Take each line of the records below that contains the string "This" and copy it.

## DATASET EXCERPTS
● ● ●

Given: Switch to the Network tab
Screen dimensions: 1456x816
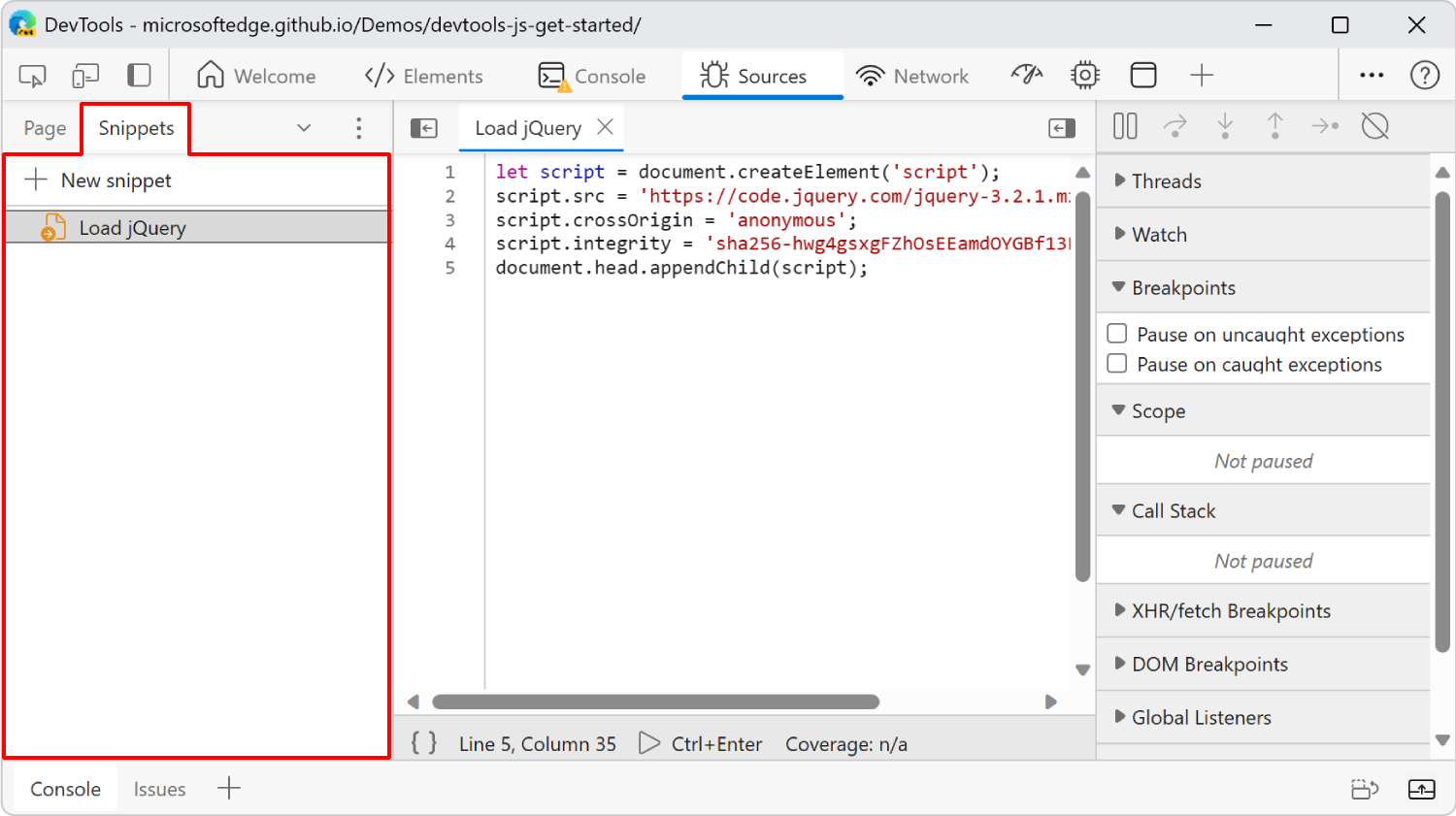Looking at the screenshot, I should pyautogui.click(x=914, y=75).
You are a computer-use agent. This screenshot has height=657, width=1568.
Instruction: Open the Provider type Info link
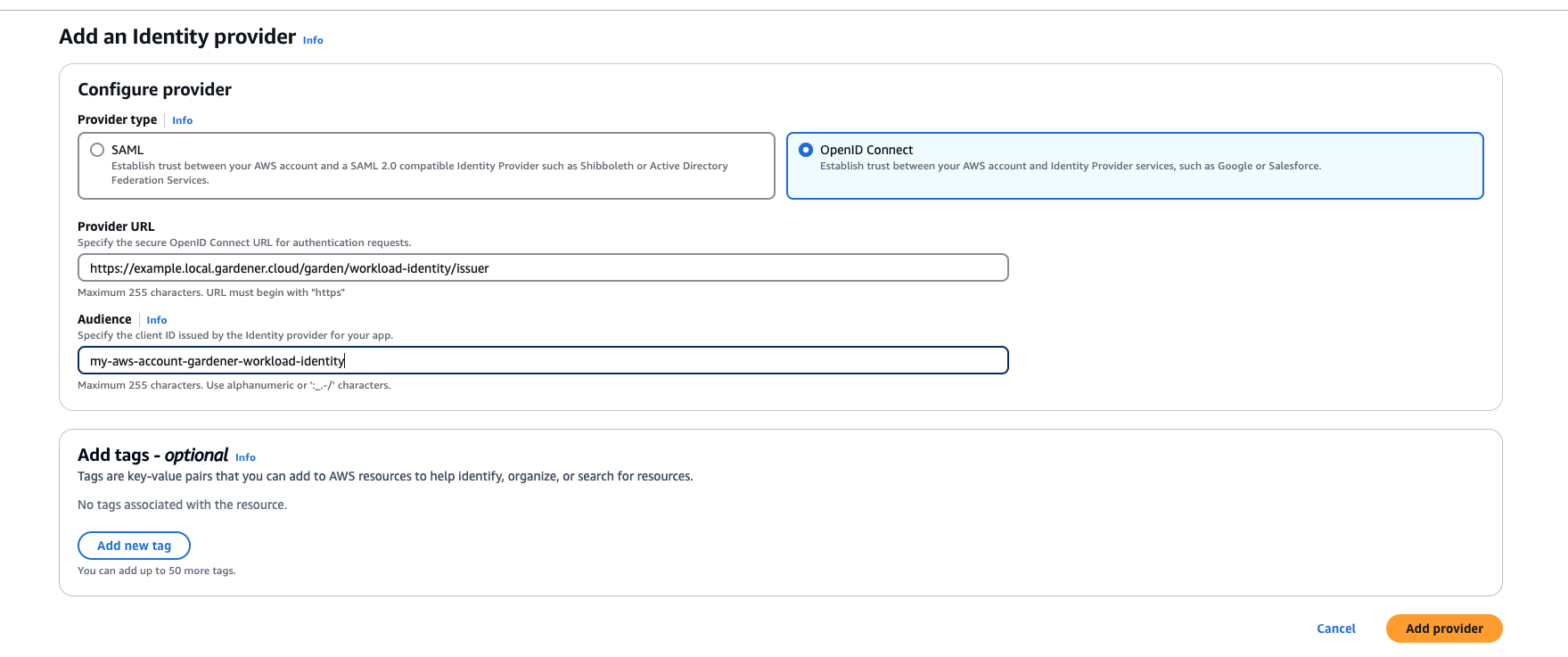point(182,120)
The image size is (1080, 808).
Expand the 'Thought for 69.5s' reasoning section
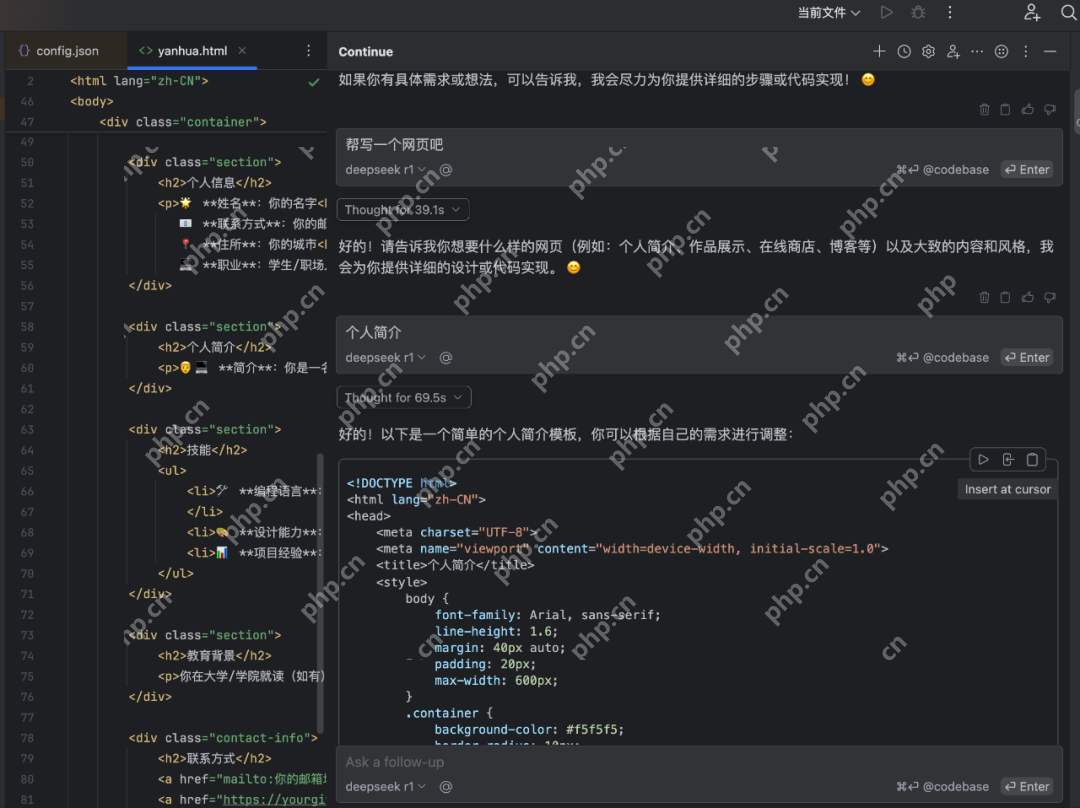(403, 398)
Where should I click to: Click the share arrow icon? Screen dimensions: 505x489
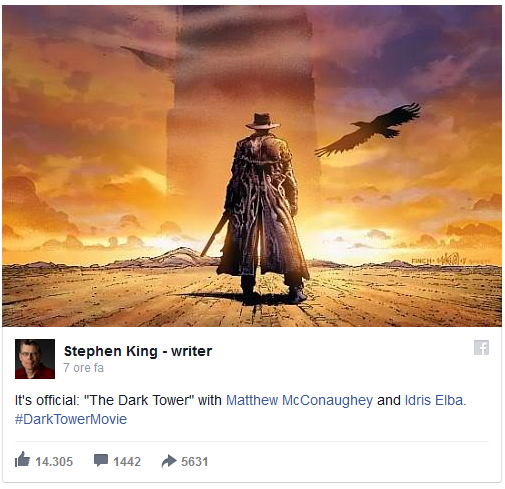tap(169, 461)
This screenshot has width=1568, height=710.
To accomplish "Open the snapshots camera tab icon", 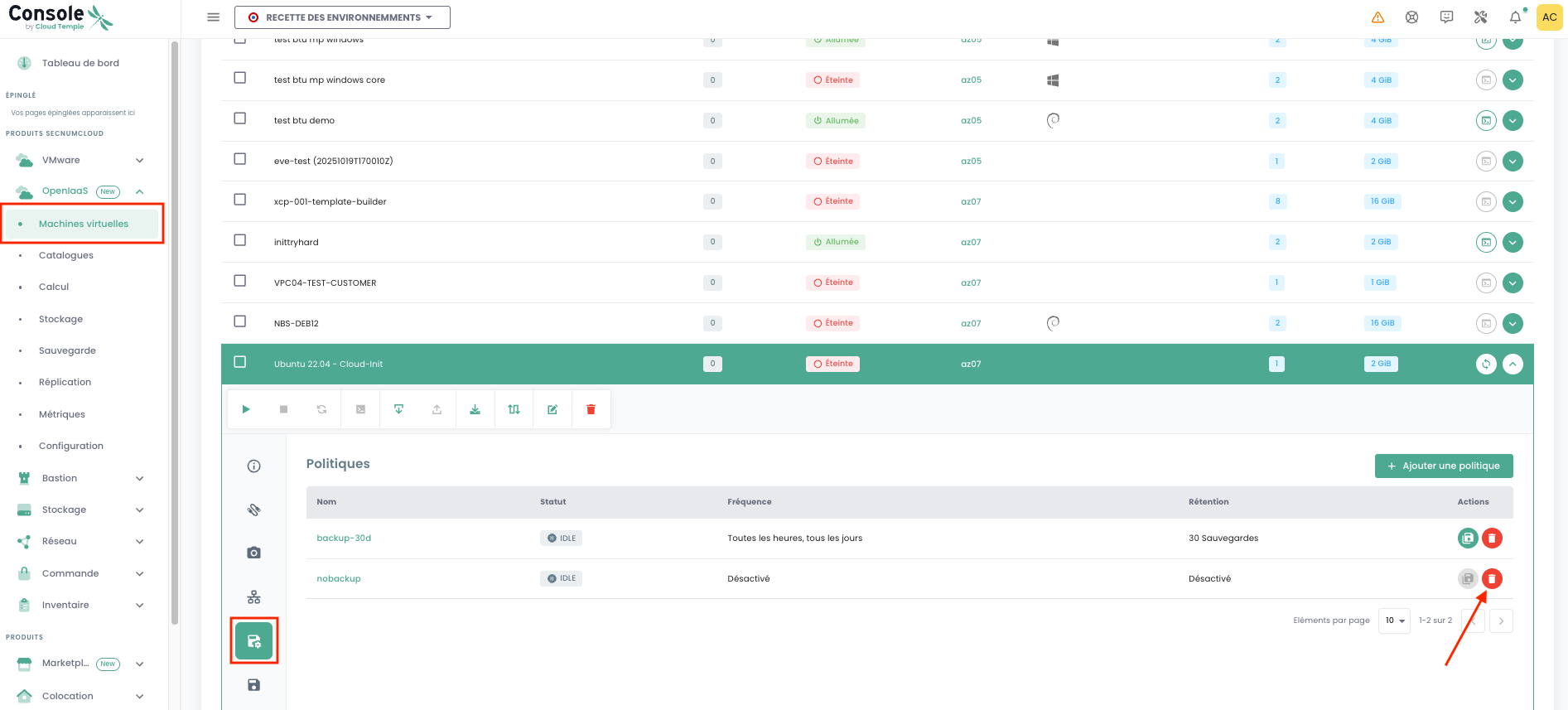I will (254, 553).
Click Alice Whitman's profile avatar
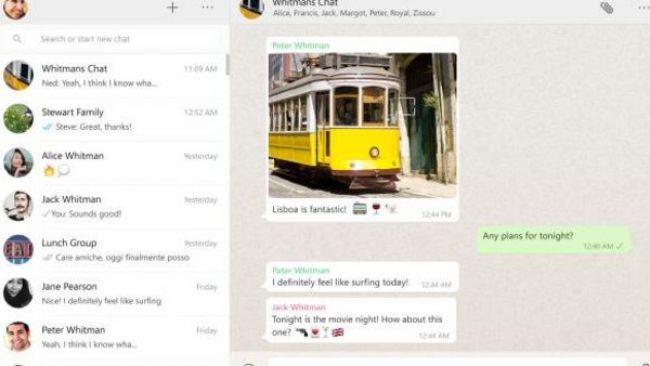 click(18, 162)
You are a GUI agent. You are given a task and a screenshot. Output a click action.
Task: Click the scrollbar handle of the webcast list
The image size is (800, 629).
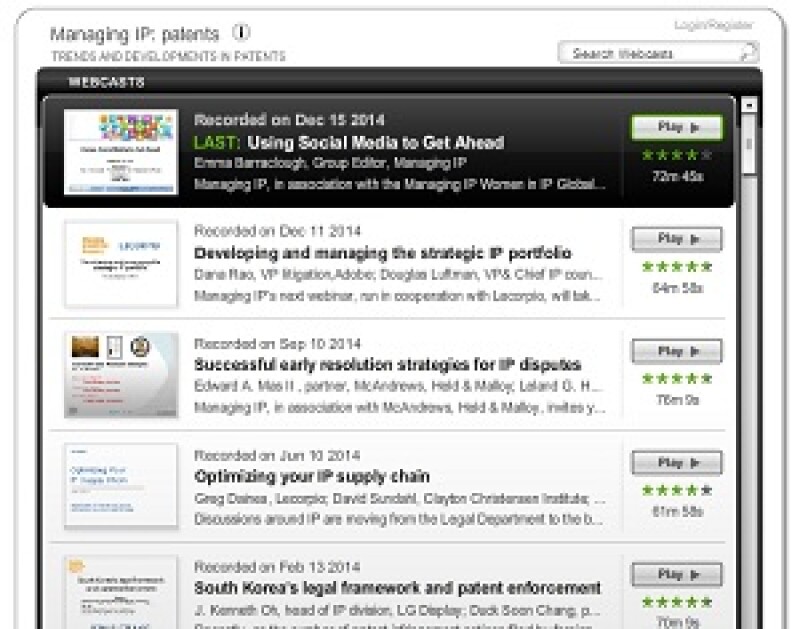click(749, 145)
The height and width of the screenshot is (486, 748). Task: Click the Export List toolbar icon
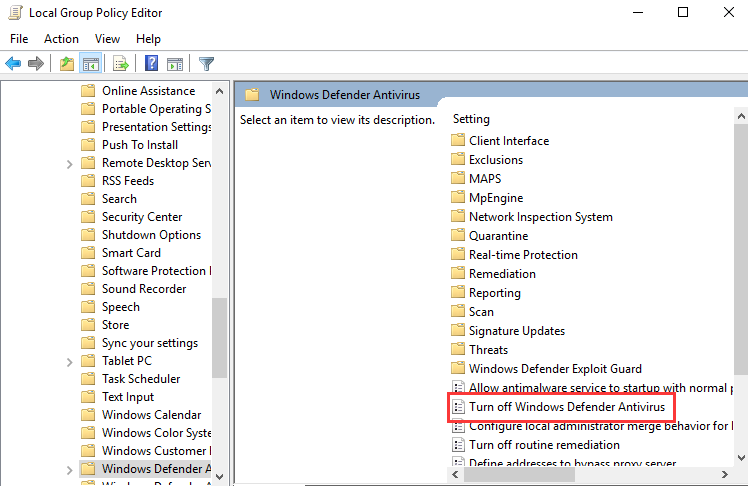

● ● ●

## SOLUTION TO THE PROBLEM
You are a computer-use agent. This screenshot has height=657, width=1568.
This screenshot has width=1568, height=710.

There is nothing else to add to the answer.